You need daily (not weekly, monthly, or quarterly) analytic reports.

“There’s a daily report, a P&L statement, that I created, and it is the bible in our company. Executive management all reads that bible. I don’t need to wait until the end of the quarter or the end of the month to see that something’s wrong. I see what yesterday looked like today, and we’ll react — bam. And they’ll hear from me on a weekend. I’ll light 'em up: “Uh, oh! John’s seeing this. What happened here? What happened there?” I’m just a businessman following five or six key numbers.”


James Reuter, President & CEO at FirstBank

Accelerate your digital transformation — and gain a national audience in the process.

“Digital is going to accelerate and the result will be a consolidation of the industry because the technology investments in order to get a payback requires scale. You know, back when we competed with branches, we all had kind of the same denominator in terms of opportunity. It was a two or three mile radius around that branch. We could extend our brand a little bit further, but today we'll make a similar investment in a mobile app. It might cost us a little bit less than one of the big banks to build it. But in the end, if you're a national bank, you have the entire nation as your denominator.”

Create hyper-personalized offers where customers are most active (i.e., on mobile).

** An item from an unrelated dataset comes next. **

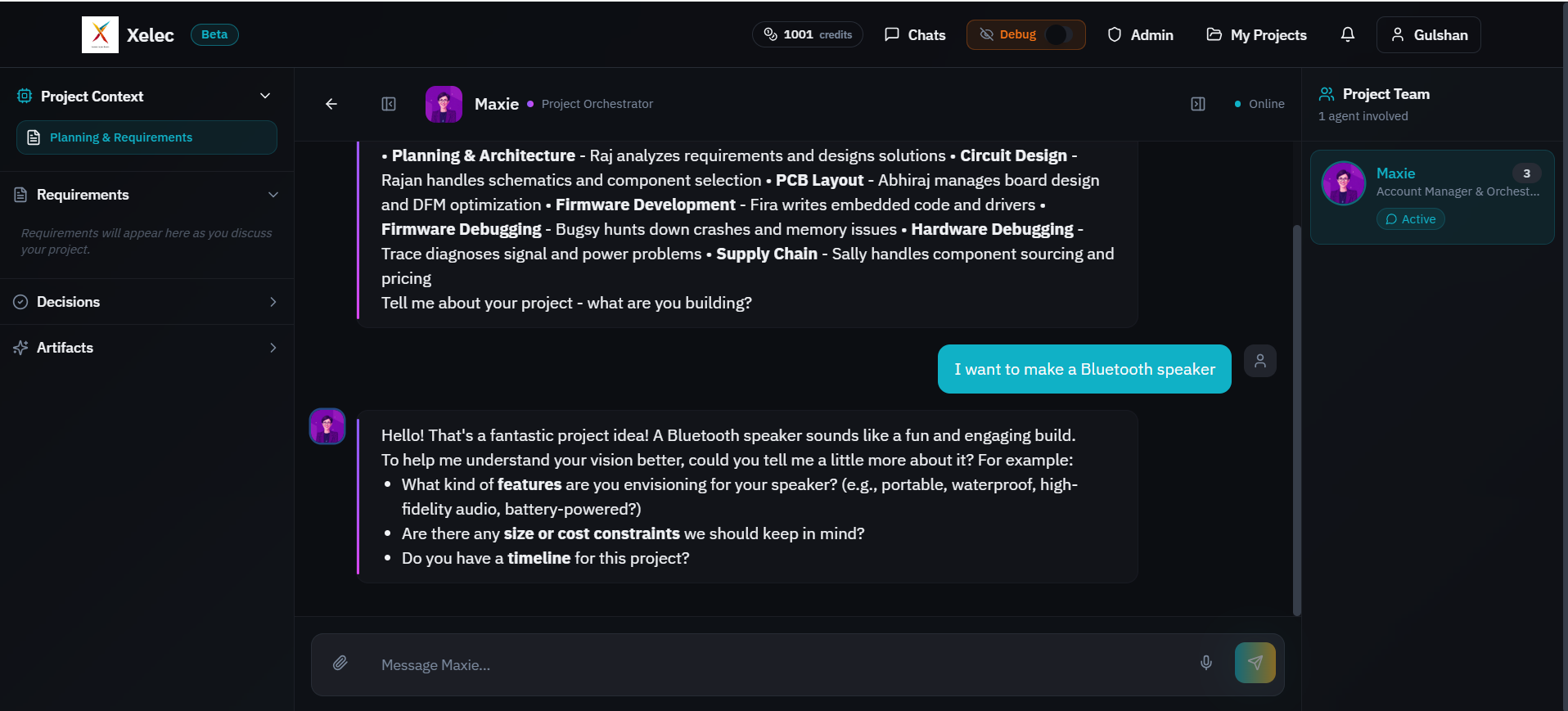Send message with paper plane button

(1255, 663)
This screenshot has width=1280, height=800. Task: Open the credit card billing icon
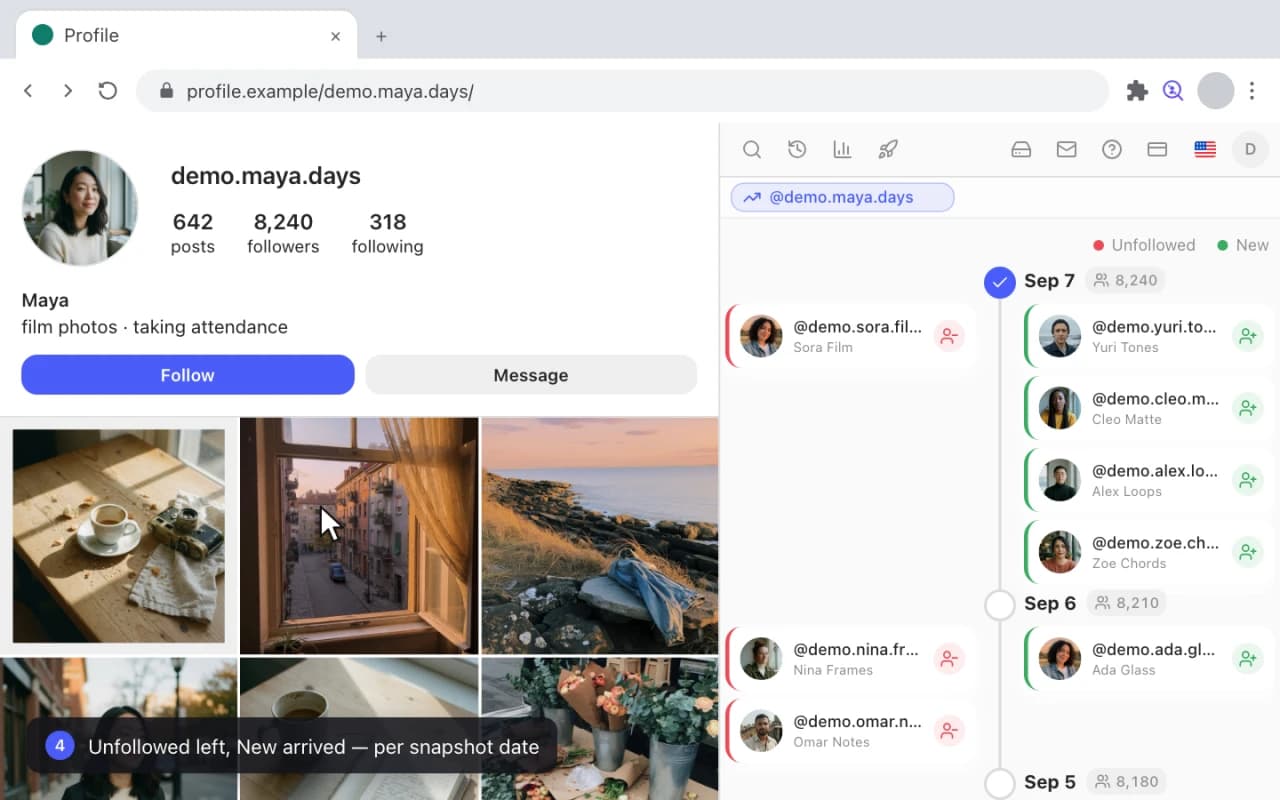pyautogui.click(x=1157, y=150)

“Our average mobile customer logs in 17 times per month. Most retailers would kill to have that many touches. So we are making sure we use the data about what products they already have with us today, what they don't have, as well as what they're qualified for. We make sure we're offering that product up in front of them. That's the same thing we do in person. You get a lesser result because you don't have someone there convincing the person talking about the benefits. But you can't miss those opportunities as our customers move online and talk about the impact on culture of digital banking.”


Kevin Riley, President & CEO at First Interstate Bank

Give people in rural areas the mobile options they demand.

“A lot of people make the assumption that the rural markets won’t adopt the digital banking aspect. It's quite the opposite because in the rural market people have to drive 25 miles to a branch. So if you can give them digital capabilities where they can deposit their checks by taking a picture and not driving all the way to the branch, that's what they want. The adoption rate, quite frankly, in a rural market is pretty high due to the fact that there's such a distance between locations. It makes their life a lot easier to be able to bank that way.”

Remember that digital transformation helps employee morale.

“Employees want to be part of a winning team, and they know where the world is going. If you're part of a company that’s not following where the world's going, then the employees there quickly say, “Well, I'm part of a losing team.” Employees know that we have to change, and we have enough turnover in the lower ranks just on a normal attrition basis that we can adjust the workforce appropriately. So I don't feel that they feel that their jobs are threatened by digital. I think it's a net positive because they think their bank is progressive enough doing the right things.”